Tuesday, February 1, 2011

Mystery of Spider Mountain

by Jean Henry Mead

I thought about writing an autobiographical children’s book for years and finally sat down and wrote it. Solstice Publishing brought it out this week and I’m well into the second book of the Hamilton Kids mystery series. I've never had so much fun writing.

By autobiographical I mean that the characters grew up at the foot of a large hill in southern California, as I did with four younger brothers. Because the hill was inhabited by trap door spiders and an occasional tarantula that had arrived on a banana boat from Central America, I called it Spider Mountain.

My brothers and I were close in age and explored our "mountain" together. The apron was filled with purplish-blue lupines nearly all year round and about half way up the hill was Dead Man’s Tree. We called it that because a thick knotted rope hung from a lower limb that we swung on. At the end was a loop that prompted stories of horsethieves we imagined had been hanged there.

A dirt road encircled the hill at three levels but was so chocked with rocks and weeds that even a bicycle would have had difficult passage. We always wondered how the people who lived at the summit were able to reach their house, imagining everything from rock climbers to space ships and helicopters, although we’d never heard one in the area.

When I was twelve and old enough to babysit brothers who were nearly my own size, we climbed our mountain to spy on the mysterious house. What we found was a chain link fence enclosing four large vicious-looking dogs with mouths large enough to swallow a child whole. Or so we thought. It didn’t take us long to scramble back down the hill to our own house. And, of course, we never told our parents.

When I began to write I wondered again who those people were and how they arrived there. I wanted to write a mystery so I had to decide what kind of crime(s) the residents of the house had committed. And how the Hamilton kids would be able to capture them.

I thought of the Ouija board that had frightened us when we played with it at night. That’s when the spirit Bagnomi materialized to communicate with the kids via the board.

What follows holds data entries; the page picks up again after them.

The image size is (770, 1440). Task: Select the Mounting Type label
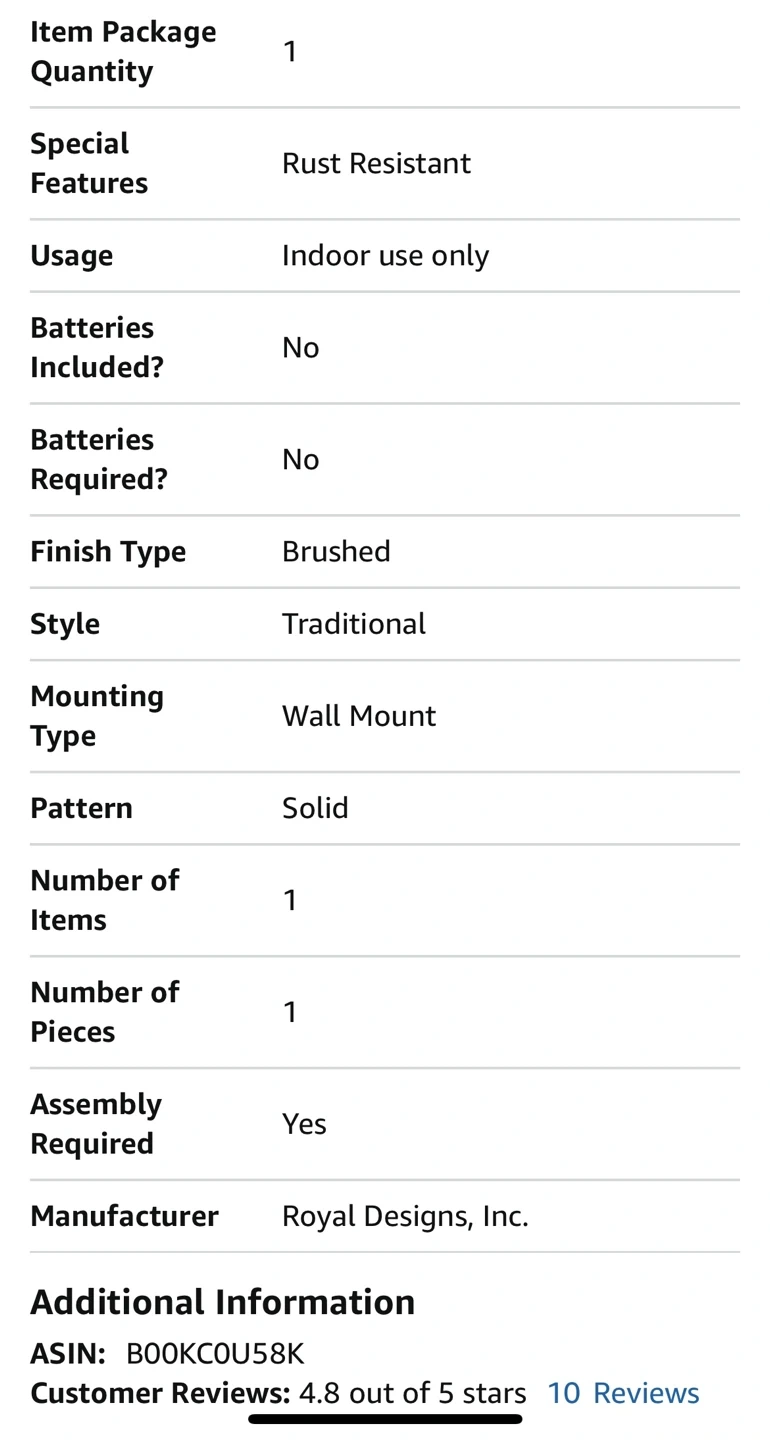coord(96,716)
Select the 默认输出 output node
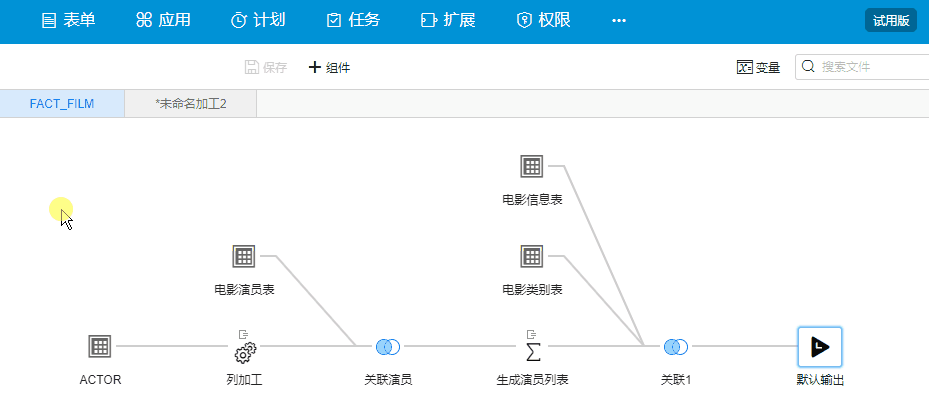 [819, 347]
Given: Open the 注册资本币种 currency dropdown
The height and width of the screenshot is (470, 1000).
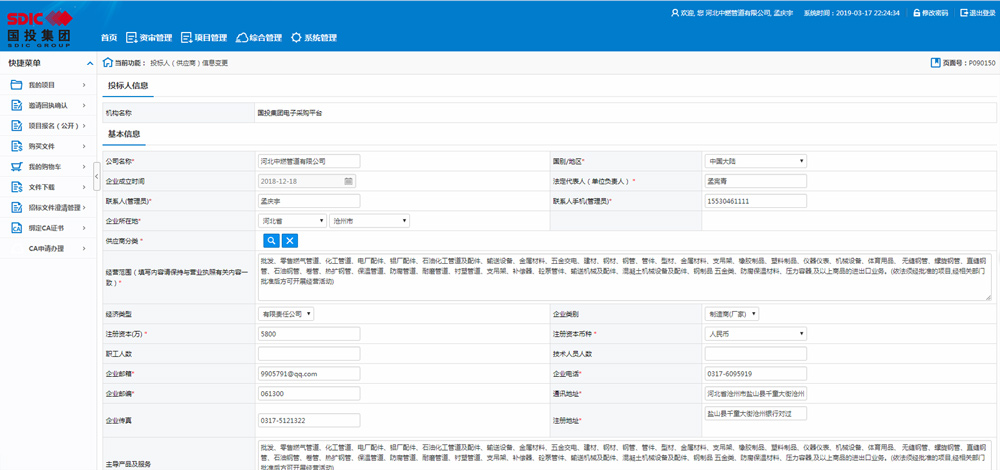Looking at the screenshot, I should [755, 333].
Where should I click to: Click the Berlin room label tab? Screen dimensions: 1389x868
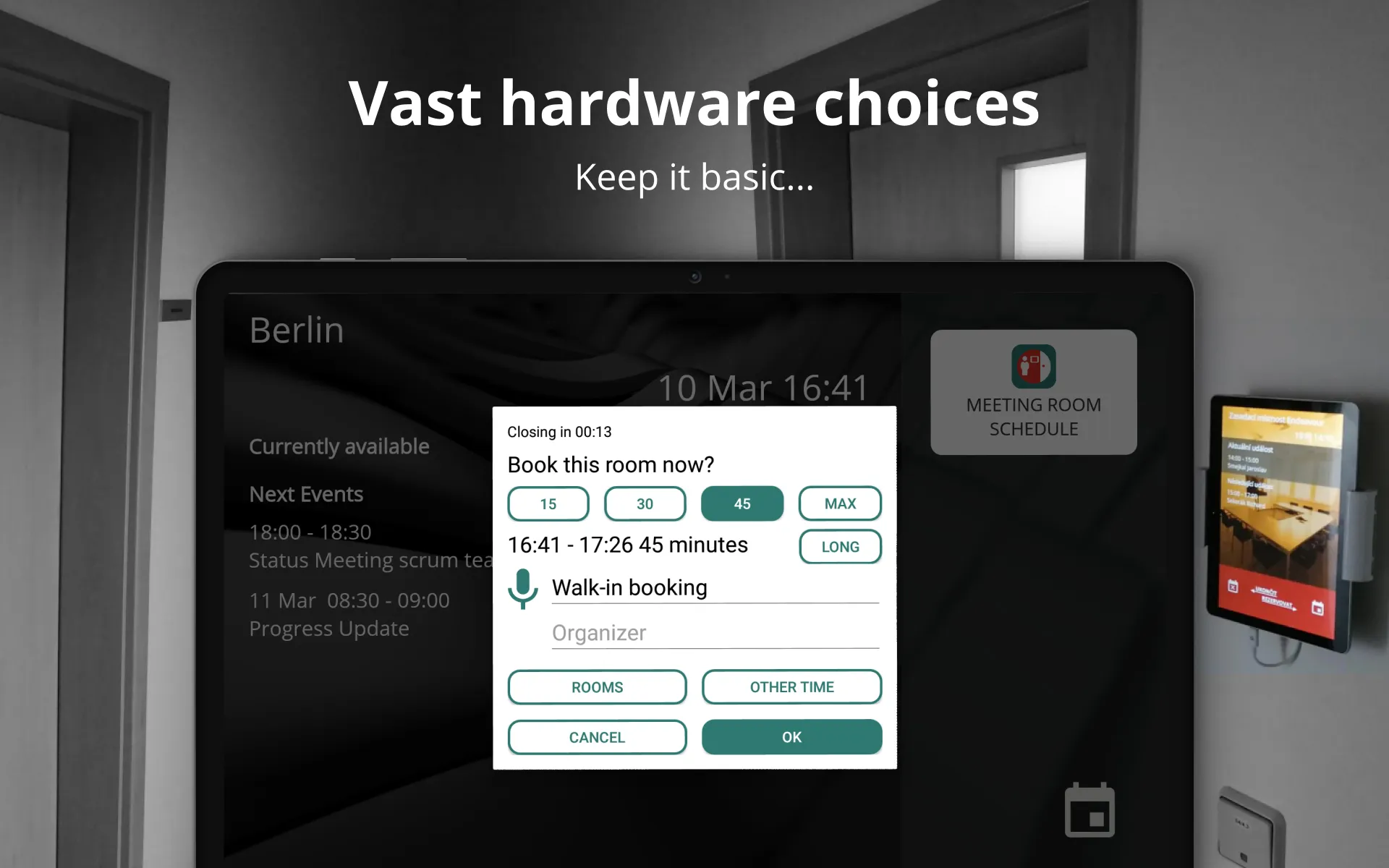(x=297, y=329)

My four brothers had to be cut to two to make the story manageable. Even then they were as troubesome as my own brothers had been, so their widowed grandmother came to live with them—as mine had done. However, my grandmother didn’t have bright red curly hair like Ronald McDonald, and wasn’t interested in finding a husband. Even children’s books need humor and the Hamilton Kids’ grandmother provides that and more, along with an adopted Australian Sheppard with a penchant for chewing up furniture.

I enjoyed writing the book and hope that the second novel, The Ghost of Crimson Dawn, will be equally entertaining.